Die Verantwortung des Einzelnen für die Gesellschaft ist also abhängig von seiner persönlichen
Informationslage, ein Uninformierter kann keine Verantwortung übernehmen, abhängig von seinen
persönlichen Einflussmöglichkeiten, wobei gilt, dass der Grad an Verantwortlichkeit mit der Größe der
persönlichen Einflussmöglichkeiten zunimmt. Vom Einzelnen kann man erwarten, dass er soweit es seine
Möglichkeiten zulassen Verantwortung übernimmt und durch Aufklärung seiner Mitmenschen auch
diesen die Möglichkeit gibt, Verantwortung zu übernehmen. Dabei gilt, dass Einzelne ihre Kräfte vereinen
können und damit trotz ihres möglicherweise geringen persönlichen Einfluss in der Gemeinschaft, ein
hohes Maß an Verantwortung übernehmen können, viel Einfluss geltend machen können. Damit kann
eine Gesellschaft von Individuen Verantwortung für eine Gesellschaft von Individuen übernehmen.

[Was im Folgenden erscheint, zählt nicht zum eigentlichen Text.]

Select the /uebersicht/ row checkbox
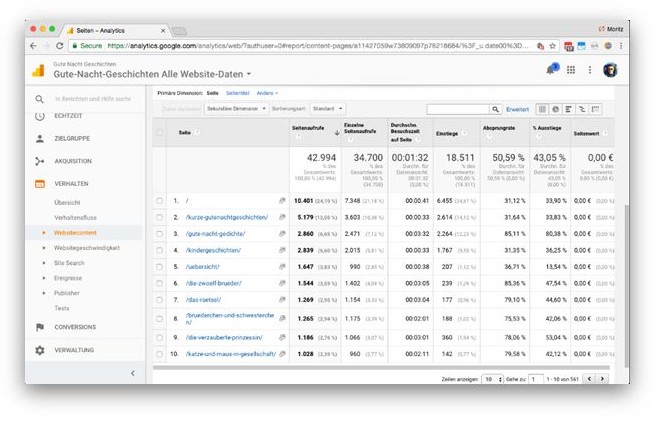The width and height of the screenshot is (658, 421). click(x=159, y=267)
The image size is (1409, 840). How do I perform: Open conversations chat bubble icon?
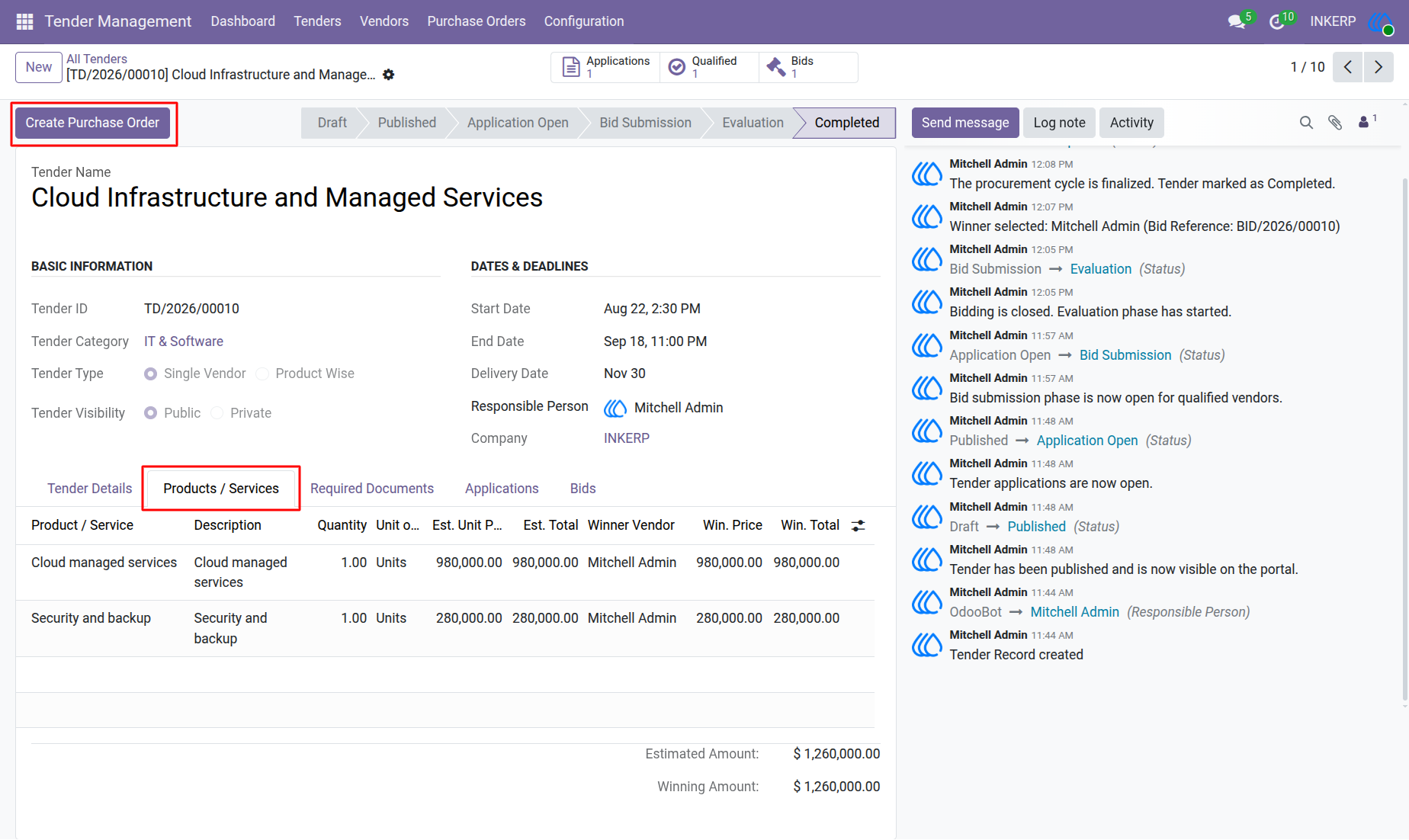coord(1237,22)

Mit diesen Erkenntnissen ist es nun möglich die Schuldfrage der Deutschen zu beantworten. Direkt an den
Verbrechen in jedweder Form Beteiligte sind natürlich auch für dieselben verantwortlich. Weiterhin sind
Menschen, die tatsächlich von den Verbrechen wussten und nicht handelten, nicht protestierten,
niemanden aufklärten ebenso definitiv schuldig. Nicht nur schuldig gegenüber denen, die unter den
Untaten zu leiden hatten, sondern auch gegenüber jedem einzelnem Mitglied ihrer Gesellschaft, dem sie
ein Wahrnehmen seiner Verantwortung damit verwehrten. Aber auch die Bürger, die keine Kenntnis von
konkreten Verbrechen hatten, sind nicht schuldlos, denn zur Informiertheit gehört, wie schon erwähnt
auch die Reflektion über die Umwelt, das Erkennen, nachvollziehen von Entwicklungen und die Zeichen
der Zeit waren eindeutig. Die Zeichen standen auf Unrecht, auf Krieg, auf Willkür, Verbrechen. Zogen
Menschen eben diesen Schluss aus ihrer Reflektion, traten dem zu erwartenden aber nicht ihren
Möglichkeiten entsprechend entgegen, so luden sie Schuld auf sich. Die hingegen, die sich ihrer
Verantwortung stellten, ihren Möglichkeiten entsprechend Widerstand leisteten und sei es nur, dass sie
andere aufklärten, in ihrer Fabrik die Produktion verschleppten, passiven Widerstand leisteten, sind von
Schuld frei zu sprechen.
Damit ist klar, dass nicht jeder Deutsche prinzipiell schuldbelastet ist, allerdings ist auch festzuhalten, dass
sich ein beträchtlicher Teil der Deutschen in unterschiedlich starkem Maß schuldig gemacht hat. Dennoch
ist niemand schuldig, nur weil er zu einer bestimmten Gruppe gehört. Schuldig machen, kann sich nur,
wer handelt oder eben nicht handelt, wenn es zu handeln gilt.